Ezra smiles to himself. "I love you, too, Harry."

He hangs up and throws his phone on the coffee table before threading his hands behind his neck and hanging his head in between his knees to get the blood rushing back into his head. He's had panic attacks before. They'd hit him all the time when he'd first left the house; they stole his breath away and made him feel as though he were about to die—and sometimes, he wanted to. They don't happen as often now that it's been years since he'd been to the house, still there are the times when he thinks too much about what had happened to him and he finds that he can't breathe. It's a struggle that he's always kept as quiet as he could because telling the rest of his team meant telling them about what happened and that's not something that he thinks he can do. He stays like that for a few moments as the world stops spinning and the edges of his vision are no longer blurred. The whole team is watching him keenly when he looks back up.

Bobby is the first to speak. "What's wrong?"
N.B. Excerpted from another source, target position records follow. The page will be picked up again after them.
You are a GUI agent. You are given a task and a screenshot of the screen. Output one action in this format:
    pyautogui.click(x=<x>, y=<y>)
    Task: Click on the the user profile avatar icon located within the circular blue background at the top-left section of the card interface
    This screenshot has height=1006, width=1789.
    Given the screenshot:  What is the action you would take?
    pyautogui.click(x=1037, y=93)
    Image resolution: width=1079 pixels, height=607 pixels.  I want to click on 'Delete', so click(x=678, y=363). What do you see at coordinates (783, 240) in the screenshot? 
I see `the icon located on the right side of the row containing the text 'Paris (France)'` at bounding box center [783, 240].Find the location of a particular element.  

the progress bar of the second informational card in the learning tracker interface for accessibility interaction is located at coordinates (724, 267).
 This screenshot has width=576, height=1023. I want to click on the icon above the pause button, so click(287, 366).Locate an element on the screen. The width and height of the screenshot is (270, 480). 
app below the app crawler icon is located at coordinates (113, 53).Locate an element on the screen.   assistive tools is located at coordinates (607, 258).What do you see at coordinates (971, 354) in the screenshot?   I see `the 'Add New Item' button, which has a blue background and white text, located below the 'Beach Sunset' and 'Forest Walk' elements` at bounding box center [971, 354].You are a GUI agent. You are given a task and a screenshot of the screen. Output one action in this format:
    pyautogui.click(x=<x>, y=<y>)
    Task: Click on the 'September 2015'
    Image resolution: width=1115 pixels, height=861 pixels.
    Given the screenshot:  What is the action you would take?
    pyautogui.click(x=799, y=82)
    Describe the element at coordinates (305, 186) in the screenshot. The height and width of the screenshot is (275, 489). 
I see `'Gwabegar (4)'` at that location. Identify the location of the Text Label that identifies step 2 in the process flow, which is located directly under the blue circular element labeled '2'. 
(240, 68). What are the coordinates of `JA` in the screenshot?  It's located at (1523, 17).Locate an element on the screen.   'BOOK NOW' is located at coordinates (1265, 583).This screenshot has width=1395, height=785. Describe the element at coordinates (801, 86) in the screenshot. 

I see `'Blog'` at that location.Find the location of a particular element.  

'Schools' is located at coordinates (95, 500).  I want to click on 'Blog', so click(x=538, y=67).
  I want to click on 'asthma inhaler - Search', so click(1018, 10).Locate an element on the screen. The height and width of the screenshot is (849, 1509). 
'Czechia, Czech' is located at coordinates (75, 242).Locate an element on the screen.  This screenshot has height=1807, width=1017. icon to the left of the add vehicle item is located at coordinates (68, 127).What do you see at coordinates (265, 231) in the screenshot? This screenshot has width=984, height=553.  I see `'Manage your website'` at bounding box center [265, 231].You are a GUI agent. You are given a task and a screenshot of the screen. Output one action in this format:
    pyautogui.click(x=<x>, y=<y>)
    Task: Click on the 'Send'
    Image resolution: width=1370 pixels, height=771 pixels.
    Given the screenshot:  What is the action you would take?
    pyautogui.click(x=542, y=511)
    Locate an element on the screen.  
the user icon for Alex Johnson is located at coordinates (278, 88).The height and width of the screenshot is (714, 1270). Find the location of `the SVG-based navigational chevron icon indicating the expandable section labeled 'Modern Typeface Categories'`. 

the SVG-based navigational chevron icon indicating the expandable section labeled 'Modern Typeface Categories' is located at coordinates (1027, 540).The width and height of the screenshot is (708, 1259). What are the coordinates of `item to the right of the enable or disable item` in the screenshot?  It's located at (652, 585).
Ezra doesn't answer for a long moment. He almost doesn't want to say it, because saying it out loud is going to make it more real. Hearing it from Harry was one thing; it was a problem that existed on the other end of the phone and saying out loud would bring the problem into the heart of the firehouse, infecting it with something ugly. He doesn't know if he can face that just yet. But he has to because if he waits until he's ready, he'll be waiting all of his life. It was the lesson that he had learned when he finally made the decision to leave the house behind. He wasn't ready when he chose to leave, but he knew that if he didn't when he did, then he never would have left at all. He would have been trapped in that house for the rest of his life.

"May's in the hospital."











Author's Note: RAHHHH EZRA & THE GRANT KIDS. i adore their relationships so much. ezra is the best big brother to them and he loves them so much.